Coalition forces drove out Iraqis in The Battle of Khafji
Outside Khafji, Qatari tanks ambushed Iraqi armor and knocked out several T-55s. Inside the tight streets, however, Iraqi infantry and tanks, dug into firing positions among the buildings, hit the advancing V-150s with rocket-propelled grenades and main-gun rounds. As one Saudi armored car burned beneath the arches, and the 7th Battalion was forced to pull back and regroup. For Iraqi troops in and around the city, the night of 30–31 January was far worse: Coalition aircraft flew hundreds of sorties against armored formations massing north of Khafji, shredding columns still trying to reach the town or escape back toward Kuwait.

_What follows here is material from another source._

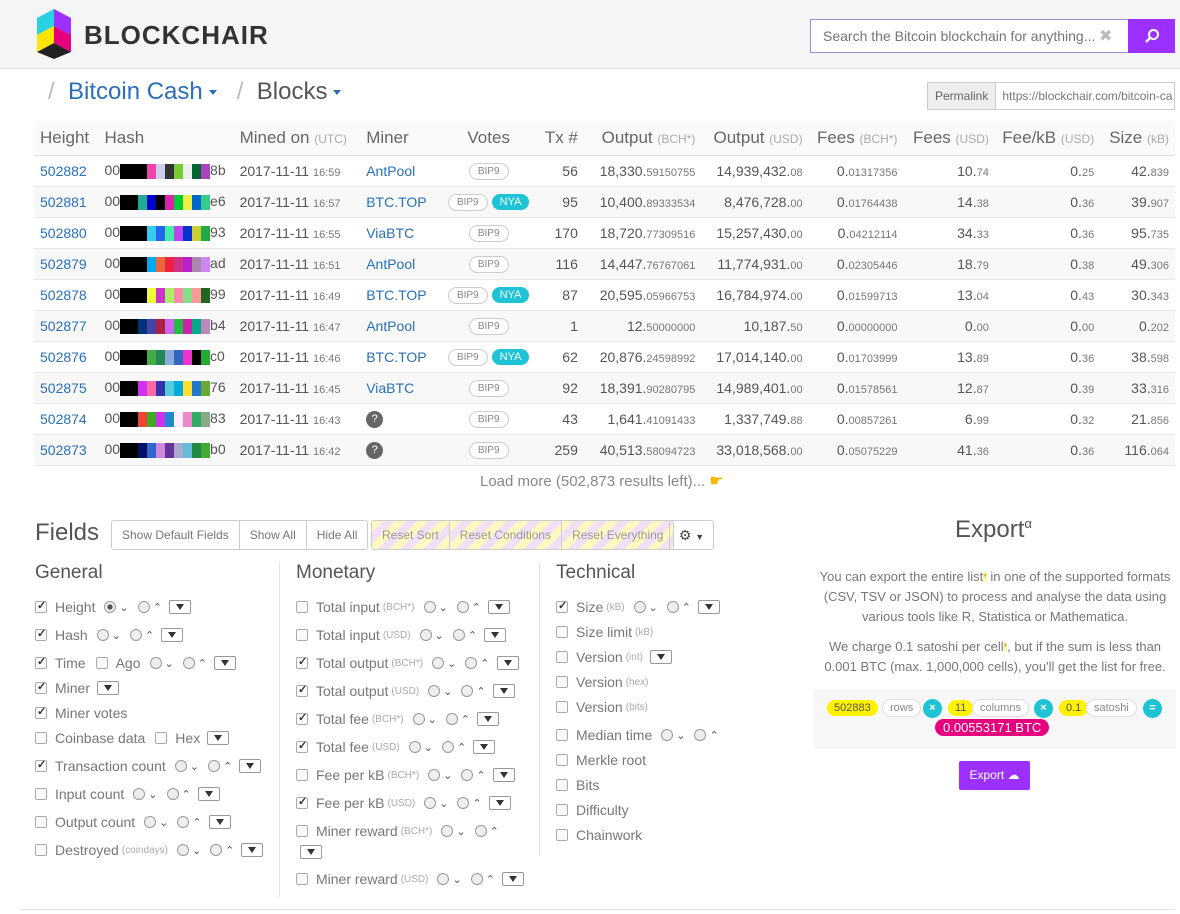 The height and width of the screenshot is (914, 1180). What do you see at coordinates (755, 138) in the screenshot?
I see `col-output-usd: Output (USD)` at bounding box center [755, 138].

That night, Coalition aircraft also smashed an Iraqi amphibious force trying to reinforce Khafji by sea, sinking most of the small craft in the Gulf. Over the border, an AC-130 gunship that stayed on station past sunrise to cover Marines and Saudi troops was shot down by an Iraqi surface-to-air missile, killing all fourteen airmen. At first light on January 31, the Saudi 7th Battalion drove into Khafji from the south, the 8th from the northeast, while the brigade’s 5th Battalion blocked the coastal road and ambushed Iraqi reinforcements.
Coalition Forces Secured Victory in The Battle of Khafji
By nightfall, the Iraqi garrison had been carved into pockets, and any vehicle that tried to move in the open was hit from the air. The end came on February 1, when Saudi and Qatari units launched a final push into Khafji as the Marine recon teams slipped out of hiding. Iraqi resistance collapsed; the last companies either surrendered or were destroyed.

In four days of fighting, the Coalition lost 43 dead, 25 Americans and 18 Saudis, while Iraqi divisions left hundreds of men and scores of armored vehicles wrecked, a clear sign they could not withstand the ground offensive that would follow later that month. Khafji was the first major ground engagement of the war and the only time Iraqi forces occupied Saudi territory. It also provided a real-world test of Iraqi tactics and Coalition joint operations for the coming ground offensive.